16 BERT Pre-training

The BERT training is done in two macros: Pre-training and Fine-tuning. This is a look at Pre-training.

Before getting to Pre-training though, I want to cover the Input/Output representations. The input representation for the model was chosen so they could flexibly address a number of NLP tasks, being able to unambiguously define both a single sentence and a pair of sentences with a separator. This is important for a language model, because it needs to be able to reason at the connection between sentences.

Each sequence always starts with the special classification token [CLS]. This is used downstream also for the vector used in classification tasks (ie Correct-Next-Sentence or Not).

Each sequence is modeled using WordPiece embedding with a 30k token vocab. Sentence pairs are packed together in two ways: first, separated by [SEP] token, second by the added learned embedding to every token differentiating between sentence A and B.

BERT’s input representation is shown in Fig2 below.


Task #1: Masked LM

BERT has an advantage because it is ready to accept the masked tokens because of the parallel architecture. Thus BERT is trained with a deep bidirectional representation by simply masking some percentage (15%) of the input tokens at random, then lean on the prediction of those masked tokens. This masked process is referred in literature as a Cloze task, but here they refer to it as a “masked LM” (MLM). The final hidden vectors corresponding to the mask tokens are fed into an output softmax over the vocabulary.

Although the [MASK] token allows for a bidirectional pre-trained model, a downside, is the mismatch of pre-training and fine-tuning because the [MASK] token does not appear in normal language. Thus they use some techniques to mitigate this issue.
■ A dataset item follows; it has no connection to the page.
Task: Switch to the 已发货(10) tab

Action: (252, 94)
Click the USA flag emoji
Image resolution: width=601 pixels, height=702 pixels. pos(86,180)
Task #2: Next Sentence Prediction (NSP)

Many important downstream tasks require an understanding of the relationship between sentences, not just the relationship of words within a sentence. Thus the second part of pre-training involves training a binarized next sentence prediction task that can be trivially generated from any monolingual corpus. Thus they train on a collection of sentence pairs, some which occur consecutively in a document while others do not, and the model is trained on if sentence B is classified as IsNext or NotNext.

Pretraining data

BERT is pre-trained with both BooksCorpus (800M words) and English Wikipedia (2.5B words). BERT requires the document-level corpus in order to train with NSP.